## Exercise aim:
Return unchanged every line from the start of the records through the line containing "Action: [155, 96]", including that line, and leave the pictures out of your answer.

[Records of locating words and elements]
>> Begin

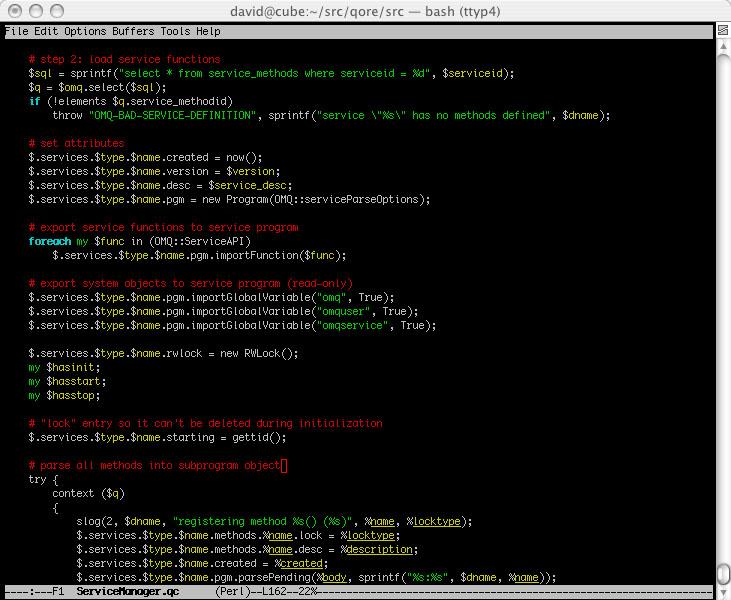Open the Options menu

click(x=85, y=31)
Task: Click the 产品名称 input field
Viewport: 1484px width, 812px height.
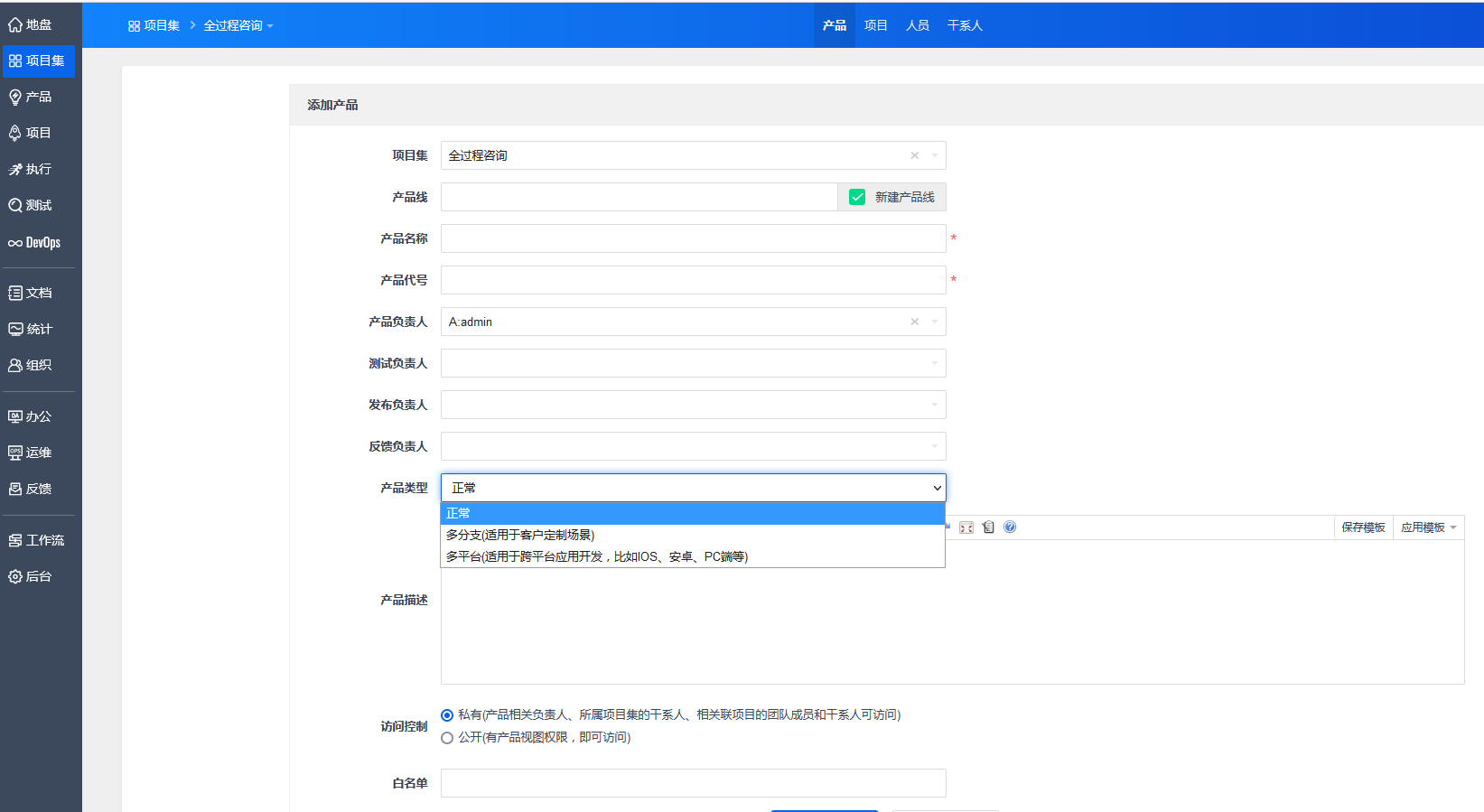Action: 693,238
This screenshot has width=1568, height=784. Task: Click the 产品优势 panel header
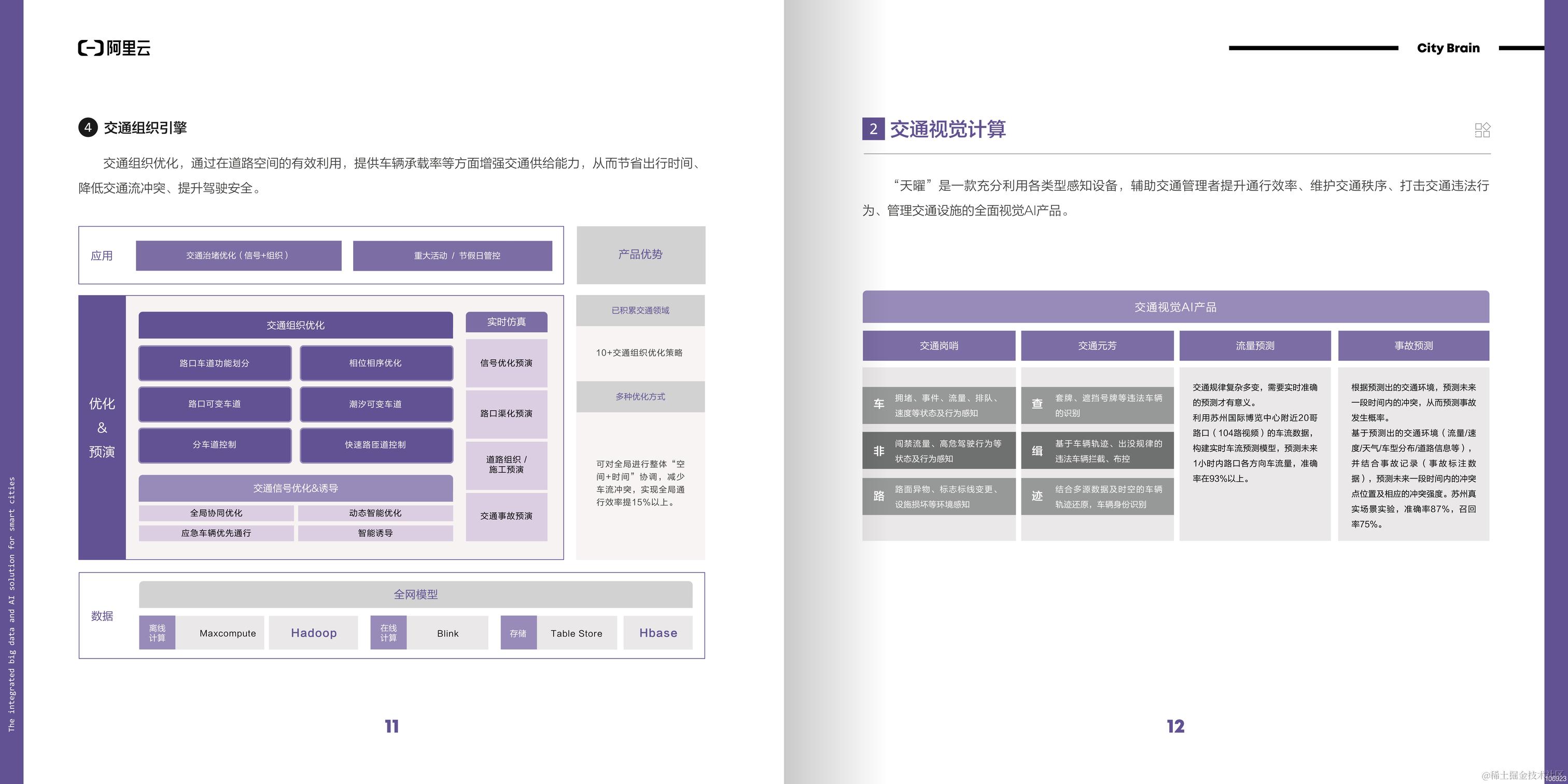pyautogui.click(x=640, y=255)
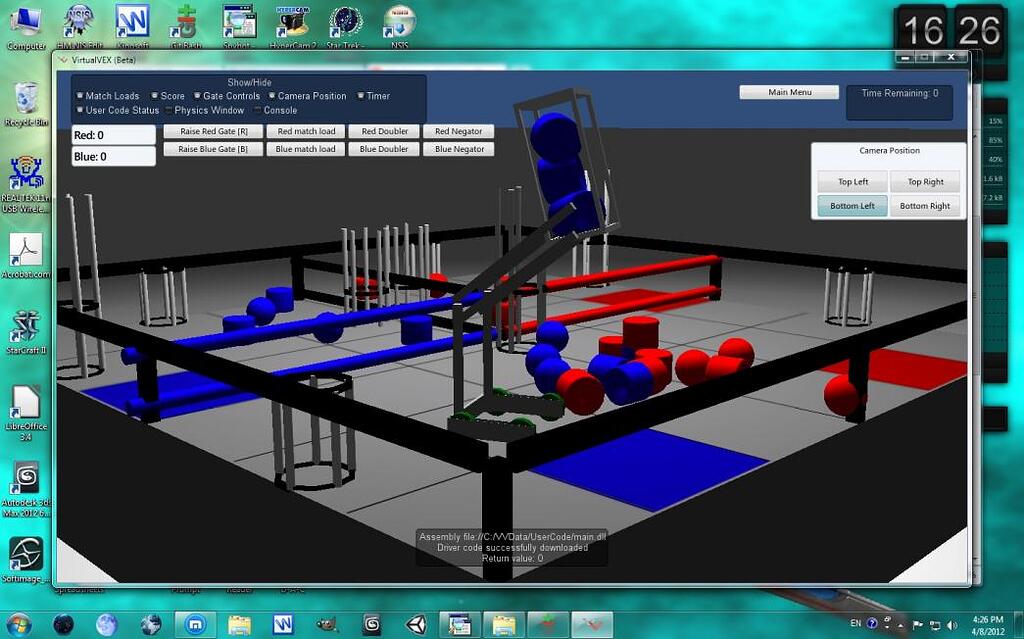This screenshot has height=639, width=1024.
Task: Toggle the Score display checkbox
Action: [155, 96]
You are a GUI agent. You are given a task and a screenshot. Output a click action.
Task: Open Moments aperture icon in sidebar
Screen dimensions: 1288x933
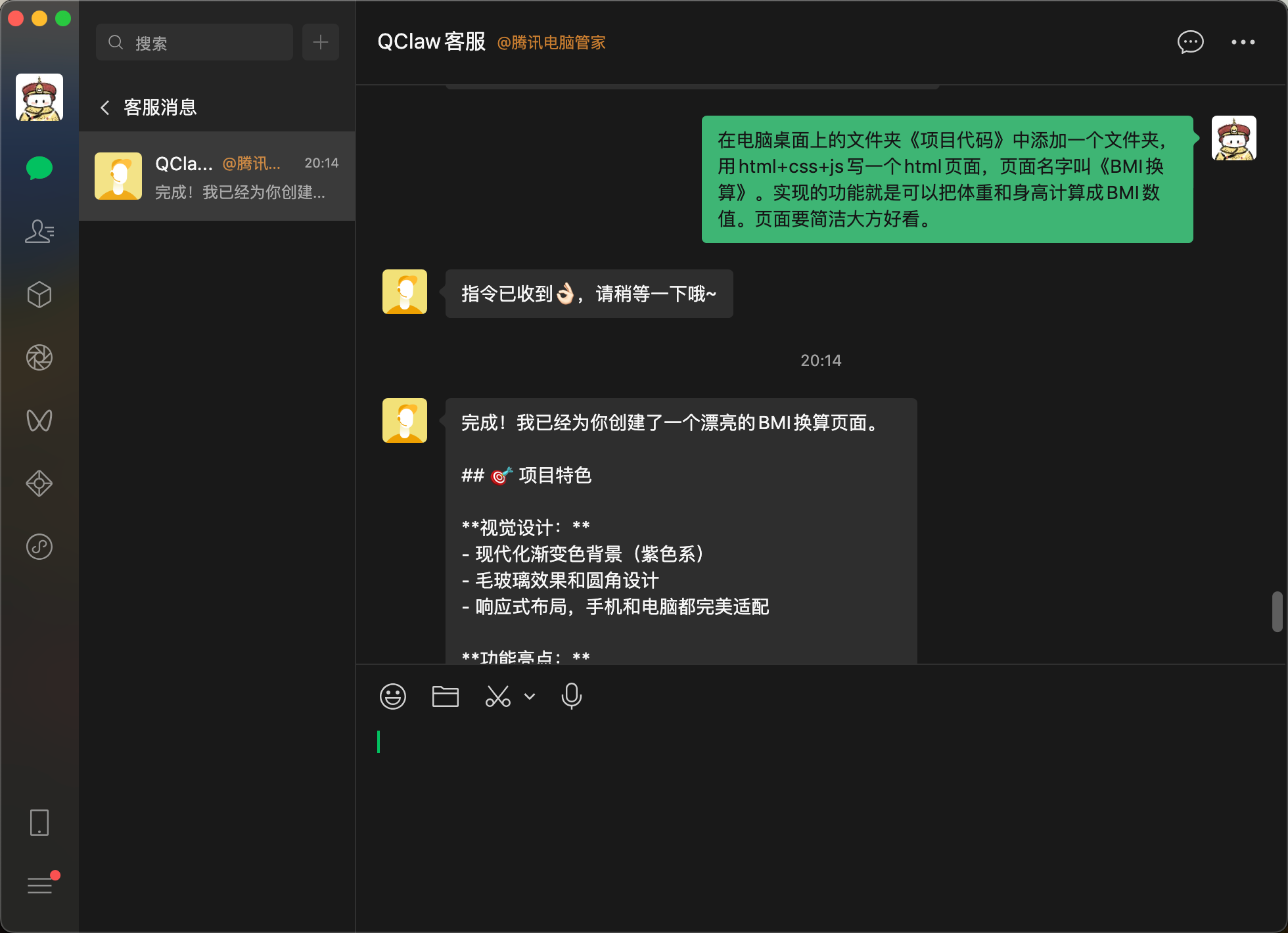click(x=39, y=357)
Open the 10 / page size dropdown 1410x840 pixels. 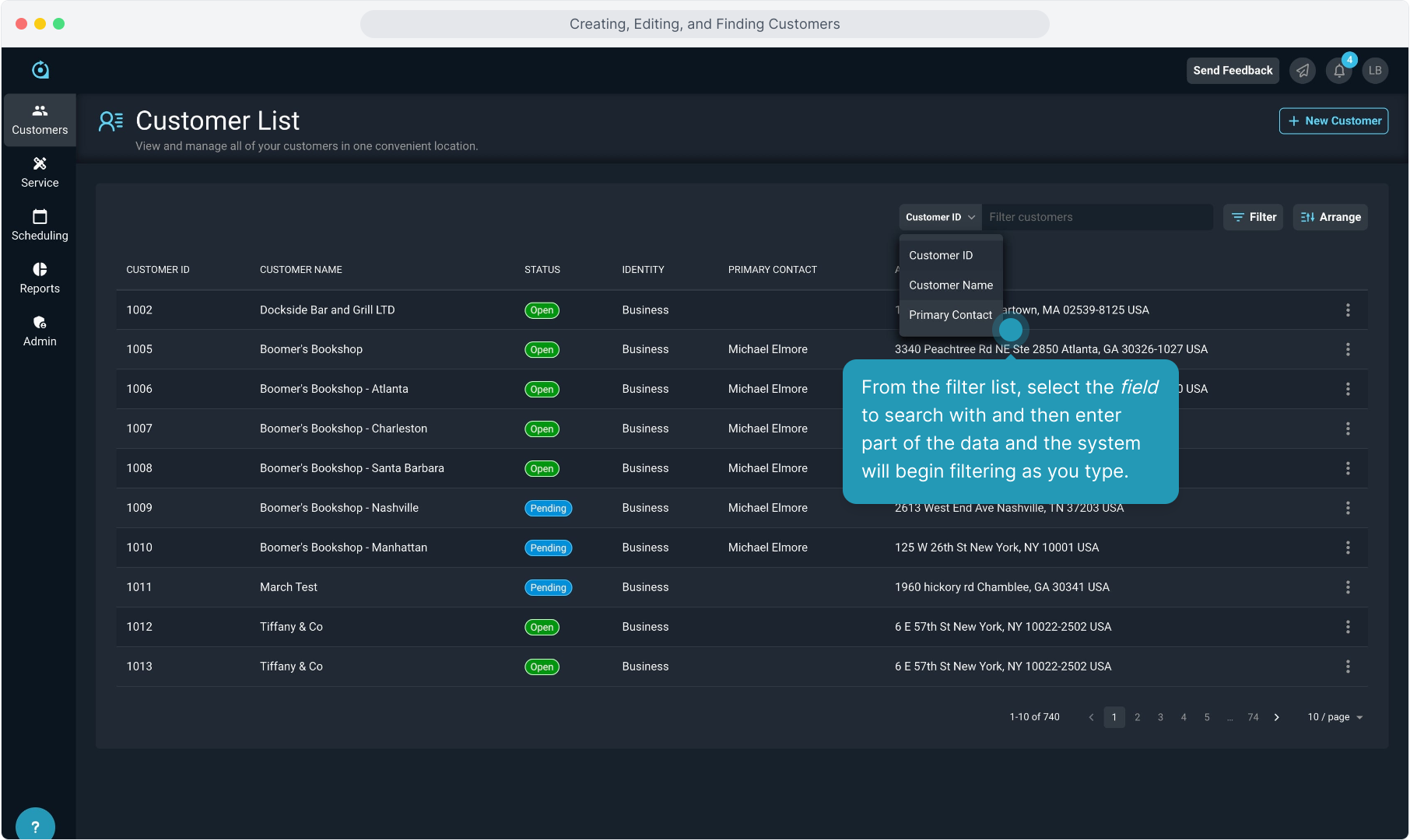coord(1335,717)
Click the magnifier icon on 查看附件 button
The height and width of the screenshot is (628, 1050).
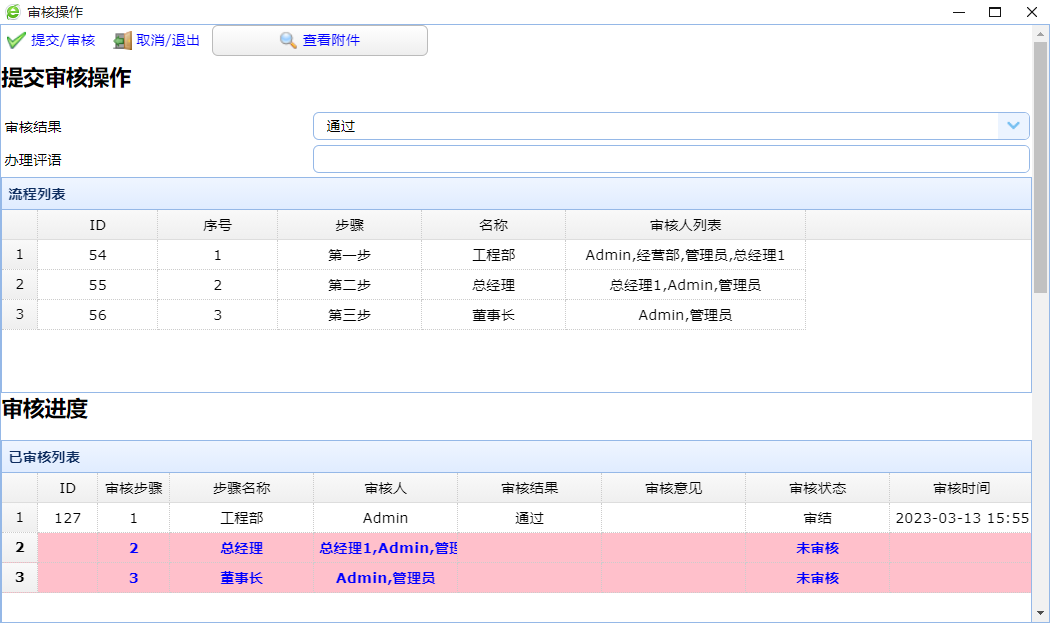tap(287, 40)
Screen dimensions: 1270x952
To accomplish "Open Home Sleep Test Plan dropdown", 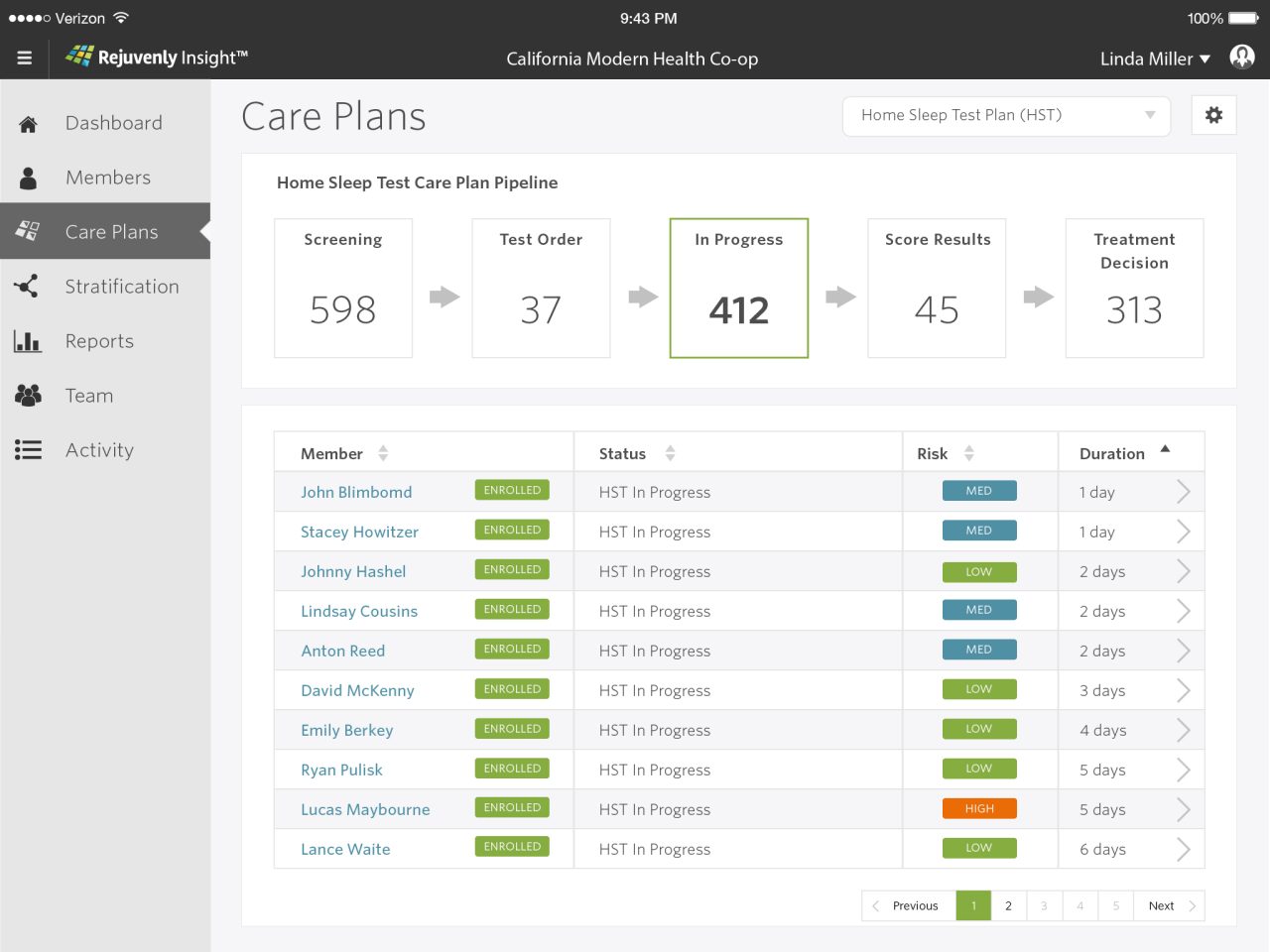I will [1005, 116].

>> End

## Completed exercise:
Open the Options menu

click(x=85, y=31)
Task: Click the 产品名称 input field
Viewport: 1484px width, 812px height.
Action: 693,238
This screenshot has width=1568, height=784. Task: Click the 产品优势 panel header
pyautogui.click(x=640, y=255)
This screenshot has height=639, width=1024.
Task: Toggle the Score display checkbox
Action: [155, 96]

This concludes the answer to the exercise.